A real downside to the Pentagon was that duty there is a “desk job”. BUT that minus could be turned into a plus by joining the Pentagon Athletic Club. It was fully equipped: a swimming pool, handball courts, weights, a steam room, lockers, and a snack bar facility—built underground just outside the 8th corridor about a 50-yard walk from my office. I tried to get down there daily; played handball or took a run over to the Lincoln Memorial and back. I kept in great shape and it helped to keep the pressure down in the Boiler Room activity of day-to-day work.

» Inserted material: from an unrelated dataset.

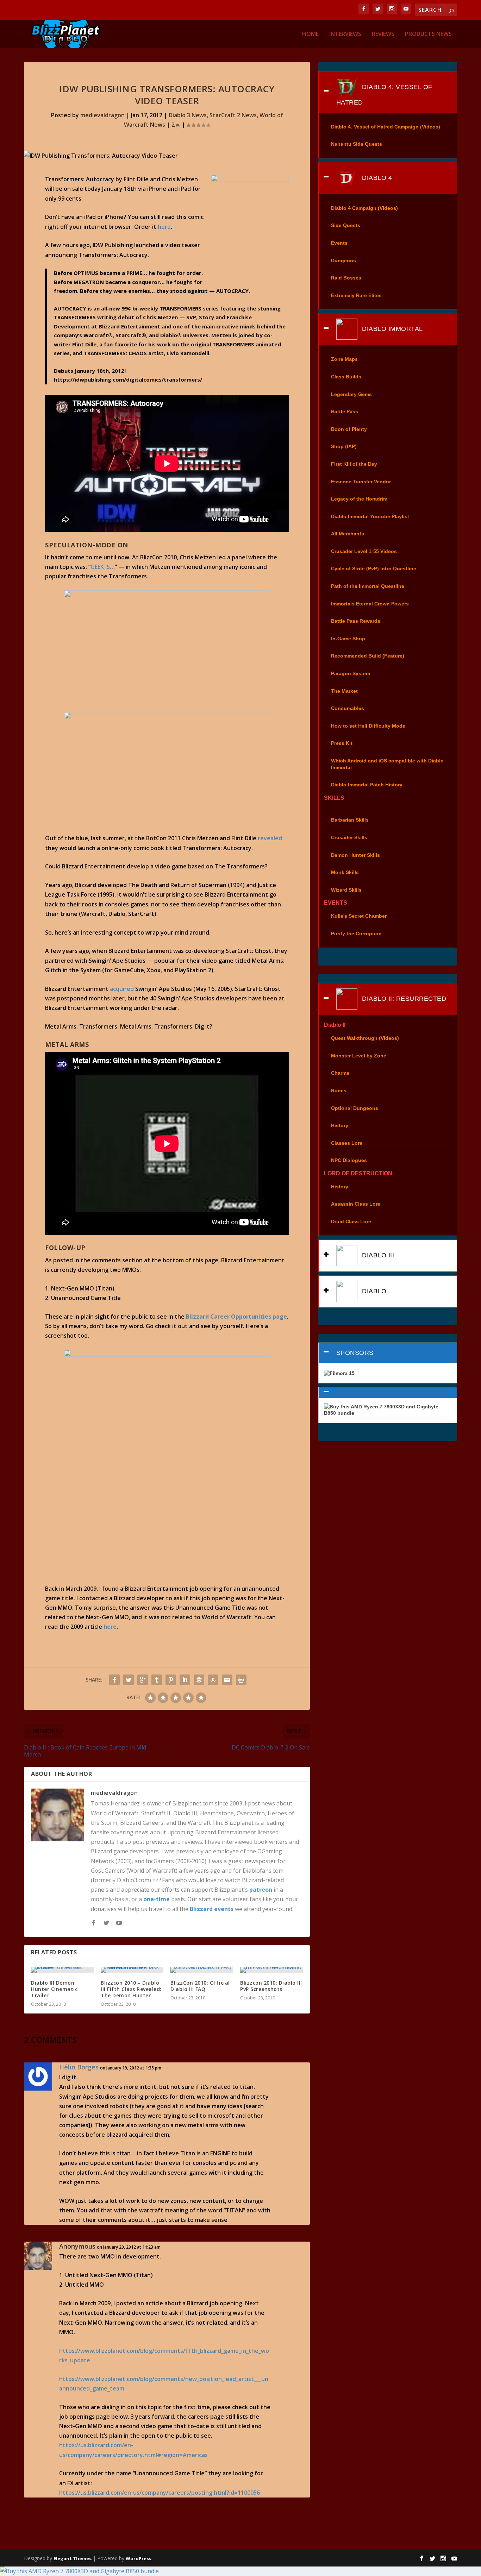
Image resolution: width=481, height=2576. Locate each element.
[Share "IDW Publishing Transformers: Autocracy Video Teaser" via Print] (241, 1680)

Find the opportunity to grow and excel in every job/task. Remember that in every task you have the opportunity to impress or not impress someone.
In Japan on Occupation Duty, I was put in charge of a major construction project building and supervising troops barracks, etc. without speaking Japanese or understanding engineering designs. I realized this was a chance to learn a new language, and finally understand the esoteric principles of engineering by applying it hands on. Here was my task:
- Construction of Barracks for 2700 troops and Mess (Dining Halls), Kitchens,
- Living quarters and a dining hall for Bachelor Officers.
- A Water Plant and Water Supply System.
- A Sewage Disposal plant and disposal piping,
- 210 residences for American families,
- Seven Boiler Houses and facilities to steam heat all buildings, and
- 14 miles of paved roads with Drainage systems.
I was an Infantry Lieutenant who had never broken the code at West Point on the cryptic, arcane mysteries of anything dealing with Engineering – except surveying. So what did I do? I hired an excellent English-speaking Japanese interpreter to help me supervise the Japanese contractors. I pulled out my Engineering manuals, which began to make more and more sense as actual construction began and took form. I began to study spoken Japanese intensely and soon was able to understand and converse to a limited extent in that language, immersed as I was all day with the Contractors. It was fun! Then, when it was all built, the General made me the Post Engineer – responsible and accountable for maintenance of several million dollars of Army property. I did that job for a few months –still a lieutenant–until an Engineer Major took over and I went back to duty with the troops in “E” Co.